His staff hadn’t been able to figure out what had happened on Saturday and now, tonight, he hadn’t been able to sleep and had decided to come here himself to try his hand at getting to the bottom of things.
He sat down in front of the bank of computer monitors and pulled up the security footage to ascertain how the inmate had gotten free.
Maybe that would help determine where he was now.
The man was a loose end and he needed to be taken care of, whatever measures that required.
CHAPTER
THIRTY-THREE
They arrived at Kyle’s house and Mr. Zacharias parked down the block. “I’ll be in touch with you tomorrow,” he said to Daniel.
“I don’t have a phone.”
“Kyle does. I’ll contact you through his number.”
“And you’re going to help me find my dad?”

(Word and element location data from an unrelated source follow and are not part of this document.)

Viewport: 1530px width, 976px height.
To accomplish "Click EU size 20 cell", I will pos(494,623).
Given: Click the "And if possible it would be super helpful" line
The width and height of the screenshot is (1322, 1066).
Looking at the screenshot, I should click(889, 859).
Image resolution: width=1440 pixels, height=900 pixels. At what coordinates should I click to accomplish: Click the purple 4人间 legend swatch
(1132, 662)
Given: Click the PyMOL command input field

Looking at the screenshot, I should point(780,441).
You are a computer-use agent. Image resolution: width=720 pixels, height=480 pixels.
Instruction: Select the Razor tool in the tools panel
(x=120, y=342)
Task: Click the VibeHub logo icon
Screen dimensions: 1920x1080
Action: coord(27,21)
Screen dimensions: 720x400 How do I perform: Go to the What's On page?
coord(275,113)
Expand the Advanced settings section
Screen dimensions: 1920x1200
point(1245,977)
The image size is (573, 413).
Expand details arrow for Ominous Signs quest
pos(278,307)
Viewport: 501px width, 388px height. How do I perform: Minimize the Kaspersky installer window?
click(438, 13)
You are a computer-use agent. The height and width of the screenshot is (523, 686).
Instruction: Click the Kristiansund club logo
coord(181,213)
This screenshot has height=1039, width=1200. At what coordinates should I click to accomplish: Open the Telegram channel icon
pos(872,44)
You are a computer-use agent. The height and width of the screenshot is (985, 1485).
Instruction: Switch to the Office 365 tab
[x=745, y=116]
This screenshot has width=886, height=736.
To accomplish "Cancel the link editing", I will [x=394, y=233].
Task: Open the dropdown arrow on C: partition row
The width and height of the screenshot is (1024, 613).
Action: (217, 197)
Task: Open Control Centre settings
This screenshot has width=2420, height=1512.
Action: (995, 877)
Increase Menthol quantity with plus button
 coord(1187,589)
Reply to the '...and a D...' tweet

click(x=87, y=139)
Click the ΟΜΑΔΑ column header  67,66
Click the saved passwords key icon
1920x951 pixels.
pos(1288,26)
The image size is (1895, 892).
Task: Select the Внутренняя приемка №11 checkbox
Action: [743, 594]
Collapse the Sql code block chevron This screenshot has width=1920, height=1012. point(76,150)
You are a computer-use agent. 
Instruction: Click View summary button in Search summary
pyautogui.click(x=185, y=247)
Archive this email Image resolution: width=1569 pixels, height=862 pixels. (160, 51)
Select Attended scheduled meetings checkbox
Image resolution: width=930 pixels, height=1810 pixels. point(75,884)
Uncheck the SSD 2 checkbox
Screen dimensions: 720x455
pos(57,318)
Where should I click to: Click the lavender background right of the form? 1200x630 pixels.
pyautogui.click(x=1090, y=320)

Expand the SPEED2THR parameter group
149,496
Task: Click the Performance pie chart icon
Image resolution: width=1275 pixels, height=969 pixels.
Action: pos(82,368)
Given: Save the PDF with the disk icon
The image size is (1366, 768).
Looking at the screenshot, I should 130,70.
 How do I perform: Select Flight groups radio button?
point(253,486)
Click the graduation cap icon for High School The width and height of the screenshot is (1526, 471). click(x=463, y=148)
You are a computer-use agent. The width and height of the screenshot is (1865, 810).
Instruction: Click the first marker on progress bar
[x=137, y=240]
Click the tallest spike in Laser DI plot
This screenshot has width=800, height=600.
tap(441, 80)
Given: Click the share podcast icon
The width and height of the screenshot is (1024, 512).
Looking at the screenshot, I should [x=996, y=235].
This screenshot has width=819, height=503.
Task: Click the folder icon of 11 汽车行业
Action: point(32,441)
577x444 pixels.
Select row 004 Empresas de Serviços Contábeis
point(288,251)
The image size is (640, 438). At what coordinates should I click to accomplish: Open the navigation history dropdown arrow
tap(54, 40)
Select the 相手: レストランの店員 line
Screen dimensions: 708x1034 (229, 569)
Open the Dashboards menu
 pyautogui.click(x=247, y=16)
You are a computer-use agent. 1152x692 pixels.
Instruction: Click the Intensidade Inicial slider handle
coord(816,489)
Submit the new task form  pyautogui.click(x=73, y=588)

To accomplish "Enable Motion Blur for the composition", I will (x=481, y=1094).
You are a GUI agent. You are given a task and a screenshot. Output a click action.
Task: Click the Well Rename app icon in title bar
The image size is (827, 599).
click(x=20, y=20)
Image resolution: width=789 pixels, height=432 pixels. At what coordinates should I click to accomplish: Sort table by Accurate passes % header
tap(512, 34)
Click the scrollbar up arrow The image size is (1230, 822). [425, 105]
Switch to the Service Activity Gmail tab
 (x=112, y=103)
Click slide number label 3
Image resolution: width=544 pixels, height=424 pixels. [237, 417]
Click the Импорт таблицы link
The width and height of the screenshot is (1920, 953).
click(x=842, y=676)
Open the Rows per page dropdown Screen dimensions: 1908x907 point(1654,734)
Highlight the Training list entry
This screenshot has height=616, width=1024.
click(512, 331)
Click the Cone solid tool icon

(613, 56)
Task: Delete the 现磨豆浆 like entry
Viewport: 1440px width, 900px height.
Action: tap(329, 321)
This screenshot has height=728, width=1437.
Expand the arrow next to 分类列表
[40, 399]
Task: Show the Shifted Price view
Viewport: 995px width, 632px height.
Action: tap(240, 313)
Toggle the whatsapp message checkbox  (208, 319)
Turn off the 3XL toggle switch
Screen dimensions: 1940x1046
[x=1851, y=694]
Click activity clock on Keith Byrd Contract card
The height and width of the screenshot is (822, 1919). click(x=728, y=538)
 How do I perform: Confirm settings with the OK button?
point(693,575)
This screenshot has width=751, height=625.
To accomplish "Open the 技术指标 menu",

“I’ll do everything I can.”
The phrase was nearly the same as the one Dr. Fromke had used when he’d promised Daniel that he was going to do all he could to help him get out of the hospital, so Daniel didn’t find Mr. Zacharias’s words as encouraging as he’d probably intended them to be.
“When are you going to text me, call me, whatever?”
“That’ll depend. I have some things I need to take care of in the morning.”
“We may be at the lighthouse.”
“The lighthouse?”
“Up on Madeline Island. Long story. If you find out anything about my dad, text me right away.”